Şimdi, Berktay’ın özgün kurgusu tiyatroda veya başka bir sahne sanatında kendisinden habersiz olarak alınıp kullanılacak olsa, Kerbela trajedisinin herkes tarafından bilinen bir tarihsel olay olmasından hareketle, “Bu zaten anonim bir konudur, herkes tarafından işlenebilir” gerekçesinin ardına sığınılabilir mi?

Çile çekmek
Ali Berktay, bu oyunu yazmak için yaklaşık 1.5 yıl hazırlık yaptı, konunun uzmanlarından bilgi derledi, Sevgili Metin And Hoca ile, onun aracılığıyla Paris’te ziyaret ettiği eski Şiraz Festivali yöneticisi Faruk Gaffari ile, Alevi toplumunun değerli kanaat önderleriyle, dedelerle uzun konuşmalar yaptı. Konuyla ilgili yazılmış Türkçe, İngilizce, Fransızca kaynakların yanı sıra bulabildiği her taziye metnini okudu, kısacası bu yolda çile çekti. Ve dilini bu konudaki geleneksel deyişlerle modern bir şiirsel dil arasına, özgün kurgusunu da “taziye” ile Shakespeare trajedisi arasında bir yere yerleştirmek konusunda bilinçli tercihler yaptı. Sonunda öyle dizeler çıktı ki ortaya, akıllarda kaldı, “Ölmek, yenilmek değildir” gibi… Tarihsel oyun yazmak zor iştir. Emek ister, çalışmak, okumak, öğrenmek ister.
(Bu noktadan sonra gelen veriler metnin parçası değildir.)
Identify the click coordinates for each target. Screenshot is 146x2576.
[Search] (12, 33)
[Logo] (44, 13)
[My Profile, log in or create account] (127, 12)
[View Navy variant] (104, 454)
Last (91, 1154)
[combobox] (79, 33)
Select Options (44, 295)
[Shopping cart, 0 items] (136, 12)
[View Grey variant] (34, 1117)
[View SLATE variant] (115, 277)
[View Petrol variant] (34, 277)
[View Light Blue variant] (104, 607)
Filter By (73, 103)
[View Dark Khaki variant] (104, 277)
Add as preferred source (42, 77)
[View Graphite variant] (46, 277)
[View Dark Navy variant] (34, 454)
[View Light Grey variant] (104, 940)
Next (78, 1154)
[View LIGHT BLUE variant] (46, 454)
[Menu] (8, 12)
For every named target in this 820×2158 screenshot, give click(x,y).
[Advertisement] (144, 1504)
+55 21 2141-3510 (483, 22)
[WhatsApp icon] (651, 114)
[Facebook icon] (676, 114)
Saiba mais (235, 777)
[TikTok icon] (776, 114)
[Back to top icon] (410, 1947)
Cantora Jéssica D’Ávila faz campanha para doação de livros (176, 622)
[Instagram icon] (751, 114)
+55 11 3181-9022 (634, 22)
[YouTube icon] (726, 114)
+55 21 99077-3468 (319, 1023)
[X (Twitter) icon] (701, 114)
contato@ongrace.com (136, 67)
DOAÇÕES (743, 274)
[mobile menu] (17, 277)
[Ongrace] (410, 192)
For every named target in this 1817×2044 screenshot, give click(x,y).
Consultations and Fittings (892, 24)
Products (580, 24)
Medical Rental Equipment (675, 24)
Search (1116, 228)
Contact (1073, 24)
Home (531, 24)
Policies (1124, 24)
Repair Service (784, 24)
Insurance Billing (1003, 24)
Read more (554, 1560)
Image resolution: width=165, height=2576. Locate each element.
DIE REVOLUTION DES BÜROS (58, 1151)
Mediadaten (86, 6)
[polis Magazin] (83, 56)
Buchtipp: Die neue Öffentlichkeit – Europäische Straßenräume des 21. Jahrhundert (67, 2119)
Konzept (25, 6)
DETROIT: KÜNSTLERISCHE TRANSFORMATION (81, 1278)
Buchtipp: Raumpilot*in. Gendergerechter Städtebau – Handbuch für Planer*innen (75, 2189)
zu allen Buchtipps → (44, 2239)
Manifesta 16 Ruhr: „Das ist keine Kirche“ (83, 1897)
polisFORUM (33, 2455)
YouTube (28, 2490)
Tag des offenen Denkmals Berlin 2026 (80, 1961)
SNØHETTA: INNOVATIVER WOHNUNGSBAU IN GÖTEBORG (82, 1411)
Tarihsel oyun yazarken sahnede
işleyecek, didaktik olmadan sözünü söyleyecek, kendi iç ritmini sağlayacak metin oluşturmak çok daha zor bir iştir. İyi oyun yazarlarına ve “Kerbela” gibi oyunlara sahip çıkmak, emekleri harcattırmamak sadece tiyatrocuların görevi olmamalıdır.
Böyle bir oyunun sahnelenmesi, koreografisi, müziği, dekoru, kostümü, ışığı için harcanan emek ve yıllardır oyunu var eden oyuncuların alınteri de ayrı bir fasıl oluşturuyor elbette.